Oggi che il trash imperversa anche nei programmi Rai e la volgarità è diventata il tratto distintivo dei conduttori televisivi, può sembrare strano che in Perdiamoci di vista (1994) Carlo Verdone si scagli, con l’arma dell’ironia, contro la mediocrità della tv italiana. Ma il film di Verdone esce in sala a soli quattro anni dalla legge Mammì e a ventiquattr’ore dall’entrata in politica di Berlusconi, con il primo dei tanti discorsi televisivi agli italiani. Perdiamoci di vista, dunque, conserva ancora, delle commedie all’italiana della Prima Repubblica, una capacità d’indignazione, uno sguardo morale, critico, puro, sulla società del Belpaese, quasi fosse la versione italiana, più leggera, del seminale Quinto potere di Sidney Lumet (1976).
Il Terrazza italiana condotto da Gepy Fuxas nel film ricorda molto, per struttura e scenografie, I fatti vostri, in cui non era difficile assistere a racconti di vita tragici, narrati dagli ospiti davanti a un conduttore dal volto contrito, tra un quiz e uno stacchetto musicale. Programmi del genere se ne trovano a bizzeffe anche (soprattutto) sul piccolo schermo odierno, la differenza è che si fa fatica a immaginare, con l’ossessione per il politicamente corretto che caratterizza il cinema contemporaneo, una pellicola dove il protagonista dia della razzista a una ragazza paraplegica.
Il nucleo narrativo è nella storia d’amore tormentata tra Gepy e Arianna. Meglio, nell’arco di trasformazione dell’uomo, che da vip con la fobia del contatto si ritrova a dover imparare a relazionarsi con una giovane donna disabile.
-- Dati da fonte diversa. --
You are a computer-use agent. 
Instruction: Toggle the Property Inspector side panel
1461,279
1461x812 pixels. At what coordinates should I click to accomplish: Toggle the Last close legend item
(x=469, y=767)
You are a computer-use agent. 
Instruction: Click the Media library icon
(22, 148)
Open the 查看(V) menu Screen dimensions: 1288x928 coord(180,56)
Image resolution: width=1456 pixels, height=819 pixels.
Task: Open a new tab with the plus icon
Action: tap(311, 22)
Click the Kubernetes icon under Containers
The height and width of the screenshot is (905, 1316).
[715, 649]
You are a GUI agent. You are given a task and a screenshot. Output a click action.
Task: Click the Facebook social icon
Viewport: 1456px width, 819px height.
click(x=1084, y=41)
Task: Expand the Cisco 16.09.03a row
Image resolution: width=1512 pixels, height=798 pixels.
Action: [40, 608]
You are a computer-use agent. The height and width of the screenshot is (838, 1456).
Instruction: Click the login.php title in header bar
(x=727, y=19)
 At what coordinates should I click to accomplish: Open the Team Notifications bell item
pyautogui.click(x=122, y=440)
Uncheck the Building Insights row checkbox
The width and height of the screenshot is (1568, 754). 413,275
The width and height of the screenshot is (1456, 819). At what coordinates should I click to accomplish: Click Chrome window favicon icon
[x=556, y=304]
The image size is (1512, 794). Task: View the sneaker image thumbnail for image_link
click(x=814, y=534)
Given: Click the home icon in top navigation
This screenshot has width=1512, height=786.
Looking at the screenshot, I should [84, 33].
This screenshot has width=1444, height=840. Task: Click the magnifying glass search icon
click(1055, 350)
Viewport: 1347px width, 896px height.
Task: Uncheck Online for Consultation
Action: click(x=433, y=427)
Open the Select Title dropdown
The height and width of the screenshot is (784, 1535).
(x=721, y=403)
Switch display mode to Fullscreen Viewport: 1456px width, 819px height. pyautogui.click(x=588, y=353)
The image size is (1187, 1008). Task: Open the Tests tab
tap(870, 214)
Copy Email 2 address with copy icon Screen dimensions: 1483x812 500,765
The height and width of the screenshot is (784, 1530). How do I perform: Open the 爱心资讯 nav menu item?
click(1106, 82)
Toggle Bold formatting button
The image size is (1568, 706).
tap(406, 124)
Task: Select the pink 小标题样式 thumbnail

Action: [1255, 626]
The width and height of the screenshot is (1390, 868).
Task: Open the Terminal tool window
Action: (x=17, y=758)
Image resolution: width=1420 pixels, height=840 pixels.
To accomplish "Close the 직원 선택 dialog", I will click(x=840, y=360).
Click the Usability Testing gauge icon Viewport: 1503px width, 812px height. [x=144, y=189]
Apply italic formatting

L’assenza di buonismo rende la costruzione di questo rapporto tutt’altro che zuccherosa e Asia Argento dona al film tutta la freschezza dei suoi diciott’anni.

 

CAST & CREDITS

Regia: Carlo Verdone; soggetto: Francesca Marciano, Carlo Verdone; sceneggiatura: Francesca Marciano, Carlo Verdone; fotografia: Danilo Desideri, Giuseppe Di Biase; scenografia: Francesco Bronzi; costumi: Tatiana Romanoff; montaggio: Antonio Siciliano; musiche: Fabio Liberatori; interpreti: Carlo Verdone (Gepy Fuxas), Asia Argento (Arianna Zorzi), Aldo Maccione (Antonazzi), Anita Bartolucci (madre di Arianna); produzione: Mario e Vittorio Cecchi Gori per Cecchi Gori Group Tiger Cinematografica; origine: Italia, 1994; durata: 115’; home video: dvd CG Entertainment, Blu-ray inedito; colonna sonora: inedita.